Copenhagen nursing homes told climate food guidelines are not mandatory

Tuesday 19th May 2026 on 16:30 in Denmark Denmark

copenhagen, food policy, nursing homes

Copenhagen’s mayor for health and care has written to the city’s roughly 40 nursing homes to clarify that climate requirements in the municipality’s food and meal strategy are advisory, not compulsory, Danish broadcaster DR reports, citing newspaper Berlingske.

The letter, sent on Sunday by Jens-Kristian Lütken of the liberal Venstre party, came after weeks of political debate about how climate-friendly meals at nursing homes must be.
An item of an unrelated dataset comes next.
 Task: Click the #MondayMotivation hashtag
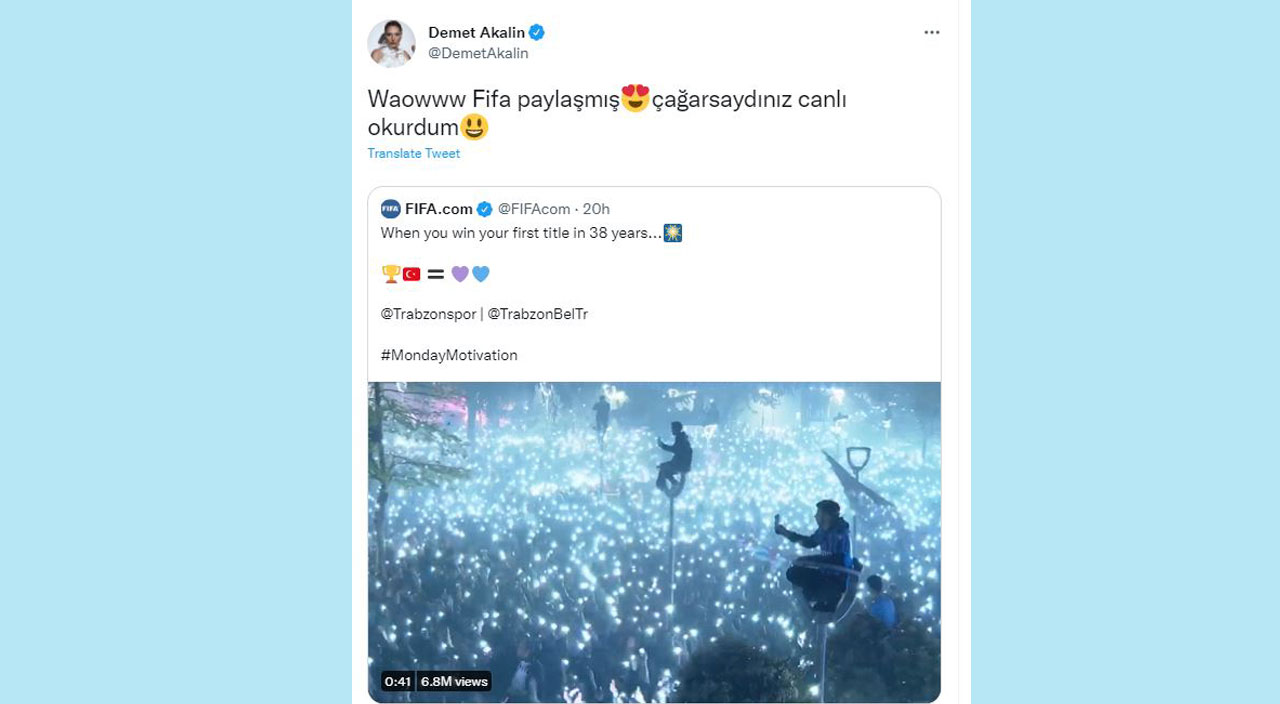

Lütken told Berlingske that residents who want meat should get it, and in generous portions.

“You could have got the impression that you absolutely must meet the climate requirements in the municipality’s food and meal strategy. But that is simply not the case. If residents want to eat something, for example meat, then they should have it — and there should be plenty of it,” Lütken said.

Copenhagen’s food and meal strategy states that food served at nursing homes should be organic and climate-friendly, a requirement that has sparked a political dispute over what elderly residents are allowed to eat. Lütken emphasised that the strategy is guidance only.

“When you do not have very long left, what matters is getting something familiar, something you enjoy,” he said.

Asked how relaxing the climate requirements squares with Copenhagen’s ambitions as a green city, Lütken suggested the burden should fall elsewhere: “There are others who will have to eat a bit more legumes to meet these climate targets. It should not be the elderly, who do not eat very much as it is.”

Climate-friendly food can still be good food

Birgitte Kehler Hols, group leader for the Alternativet party, welcomed the clarification that the strategy is advisory but rejected the premise that a climate-friendly menu means poor food.

“You can absolutely make nutritious, delicious, appetising food that is also climate-friendly — these are not opposites,” she said.

Kehler Hols argued that budget pressures are a key factor in what nursing homes end up serving, pointing to rising food prices and the additional cost of the strategy’s organic food requirements. “I think it is a political task to look at whether there is enough money,” she said.

A broader proposal to formally exempt nursing homes from the climate requirements in the meal strategy has been put forward by a cross-party group comprising the Conservatives, the Social Democrats, Venstre, Liberal Alliance, and the Danish People’s Party. The proposal states that the strategy has in practice limited nursing homes’ ability to tailor food to individual residents.

The city administration has been asked to conduct a survey of what elderly residents think about and want from their meals. The matter is due to be considered after the summer recess.